Le Chantier, archi le rêve ?

Une réédition qui mérite que l’on en parle, celle du Chantier de Fabien Grolleau au scénario (Peindre avec les lions) ou comment construite, bâtir une maison avec un architecte, on n’a pas dit une cage à poules, dont pour client fortuné. Avant de devenir auteur de BD après avoir été un architecte diplômé Grolleau est lucide. On conviendra que ce n’est pas banal. Chantiers, stress, délais, créations, Flora Del Sol engagé par un des maîtres de l’architecture barcelonaise arrivera au bout de son grand œuvre sur un dessin de Clément C. Fabre qui colle bien au décor (Carole). Le parcours est saisissant, de la jeune archi aux stars, aux friqués qui pinaillent, l’envers du décor est parfois grisâtre.

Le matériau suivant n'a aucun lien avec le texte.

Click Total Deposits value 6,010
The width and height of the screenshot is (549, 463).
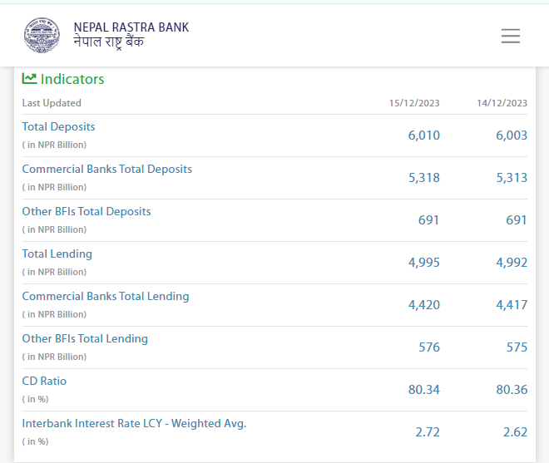[x=423, y=135]
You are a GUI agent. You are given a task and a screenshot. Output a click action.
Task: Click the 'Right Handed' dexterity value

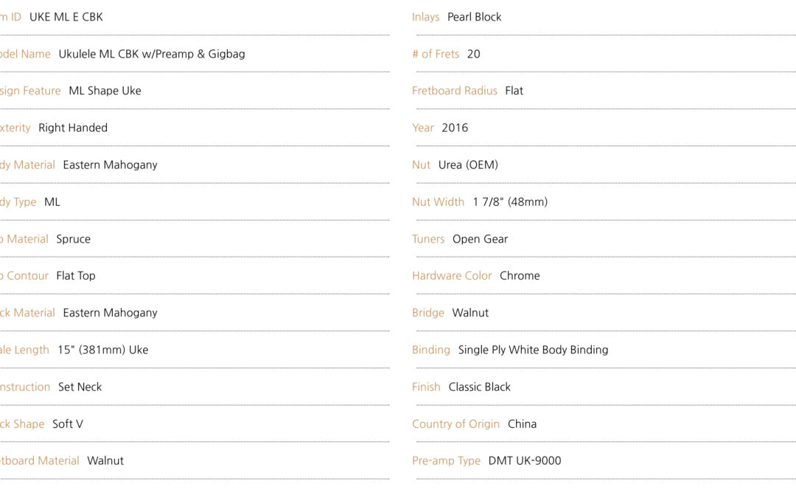(x=73, y=128)
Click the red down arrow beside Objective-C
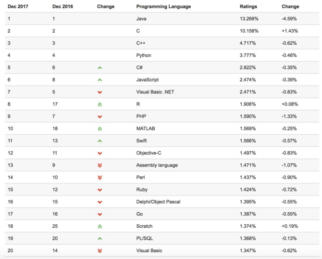Screen dimensions: 322x259 point(99,153)
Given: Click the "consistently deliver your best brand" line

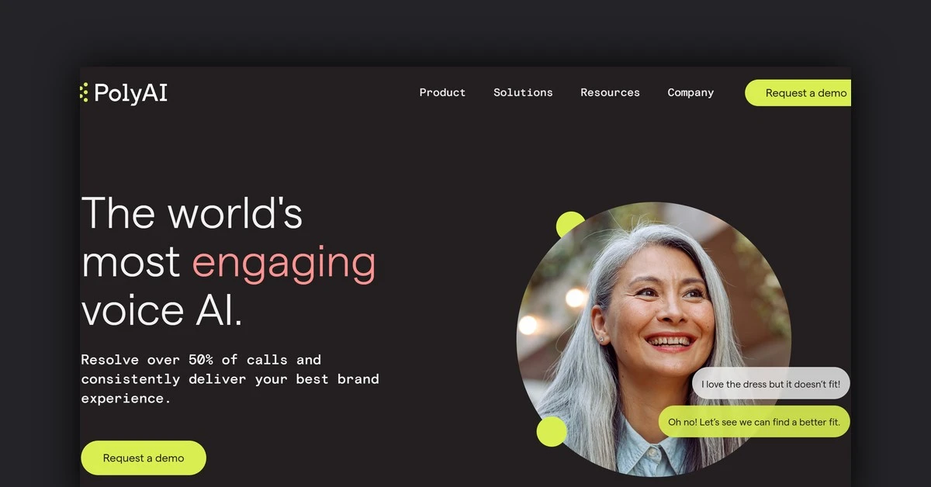Looking at the screenshot, I should [230, 379].
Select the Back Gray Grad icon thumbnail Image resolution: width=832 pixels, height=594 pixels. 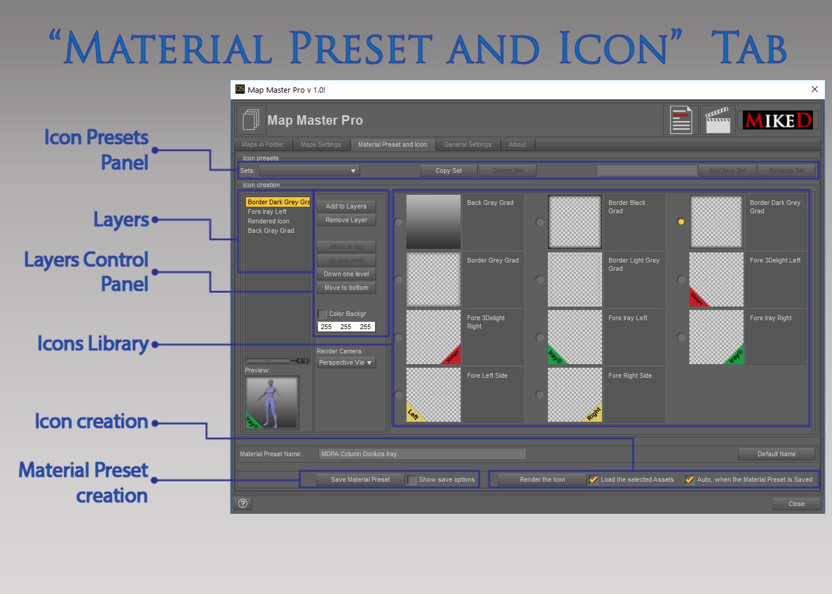pyautogui.click(x=433, y=222)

Le ChantierElle y va de bon cœur Flora, embauché directement par un grand nom qui lui confie un chantier luxe et volupté mais avec une propriétaire Bissaro qui a des idées très arrêtés dont virer des arbres sublimes de son terrain. Que Flora va la convaincre d’intégrer dans la construction. Elle a du caractère Flora et se frotte à son célèbre patron archi. Il y a aussi les organismes, les abrutis de service pour en arriver à ce que une architecture soit un paysage. Un parcours du combattant être archi, diplomatie en prime car la facture a toujours tendance à s’alourdir. Et souvent il faut tout refaire. Stress et Barcelone quand les travaux commencent les pièges s’accumulent. Les artisans, amis ou ennemis .

Il faut l’avoir vécu pour bien comprendre que tout est vrai dans ce Chantier, au détail près. L’architecte c’est le souffre-douleur, la victime (pas mal payée quand même). L’architecte doit choisir entre être mégalo et psychopathe. Mais bon il en faut et des fois ils ont même du talent et du génie. BD c’est bien, archi aussi. Un album à la fois savoureux et instructif.